Tuesday, October 5, 2021

  Verification of declarative resource templates: 

Problem Statement:  

Azure public cloud resource manifests follow a convention for all resource types. They are used by the resource manager to reconcile a resource instance to what’s described in the manifest. The language used to author the manifests is one that makes use of predefined resource templates, built-ins, system variables, scopes, and their bindings, and configurations. The verification of the correctness of the authored manifests is done by the Azure Resource Manager. Similarly, the onboarding of a resource provider to the Azure public cloud is done by the deployment templates also called deployment artifacts. These are also validated but their rules are limited to general purposes while the resource provider as well as the platform that onboards a set of services to the cloud may require their own set of rules. This article explores the design of a validation tool for that purpose. 

Solution:  
The problem of validating deployment manifests as opposed to the resource manifests is that the final state of the resources is known beforehand and described in no uncertain terms by their manifest. The validation of the resource templates is therefore simpler between the two. The deployment templates, on the other hand, describe workflows that are expressed in a set of orchestrated steps. The validation of the workflow goes beyond the syntax and semantics of the steps. Azure deployments are required to be idempotent and declarative so that they can aspire to be zero-touch. The more validation performed on these templates, the more predictable the workflow for their targets. 

These additional validations or custom validations as they are referred to can be performed at various stages of the processing beginning before any actions are taken and finally at the end of the processing. This article discusses the offline validation for the deployment as described by their templates. The runtime validation can be assumed to be taken care of by validation steps interspersed with the actual steps. Consequently, we discuss only the initial and the final evaluation when the templates are received and when they have been interpreted. 

 

The static evaluation involves pattern matching. Each rule in the rule set for static evaluation can be described by patterns of text whose occurrence indicates a condition to be flagged. These patterns can be easily described by regular expressions. The validation, therefore, runs through the list of regular expressions for all the text in the templates which usually comprises a set of files. Care must be taken to exclude those configuration files that have hardcoded values and literals which are used towards substitution of the variables and template intrinsic at this time. They might be evaluated towards the final pass after the templates have been interpreted. 

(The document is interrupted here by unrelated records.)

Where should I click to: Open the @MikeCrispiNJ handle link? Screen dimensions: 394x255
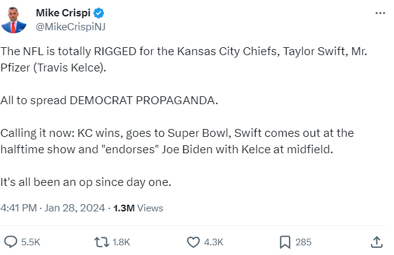[72, 26]
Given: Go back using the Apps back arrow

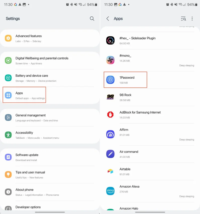Looking at the screenshot, I should tap(108, 19).
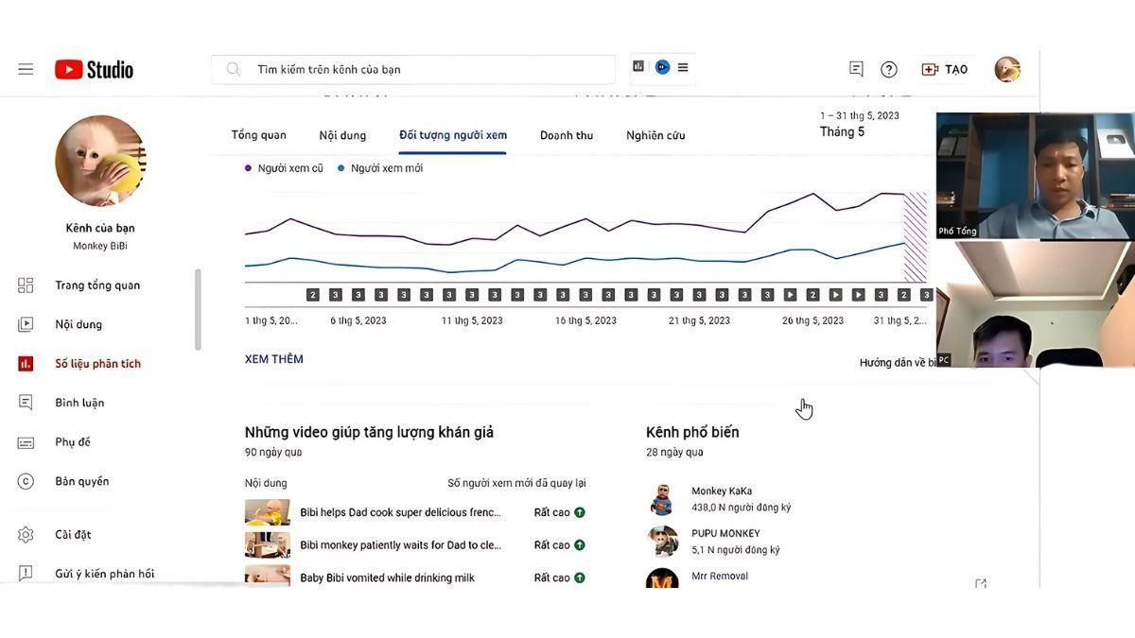Image resolution: width=1135 pixels, height=638 pixels.
Task: Select the Nghiên cứu tab
Action: (655, 135)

The final evaluation requires this interpretation to proceed when the key values defined in the configurations and setting have been substituted for the variables as part of the binding for a given scope. The scopes can be evaluated one-by-one and the substitution performed again and again from different scope bindings. They might also involve multi-pass evaluations if the values of a given pass involve other variables that need to be resolved. Since the scopes are usually isolated from each other, the set of variables, their values, and the number of passes is finitely resulting in a cyclical scope binding and resolution that repeats until there are no more variables. This final set of resolved templates can be written out and evaluated for the rules at this stage in the same way that the initial evaluation was done. This concludes the design of the tool as a two-stage static evaluation of a distinct set of rules.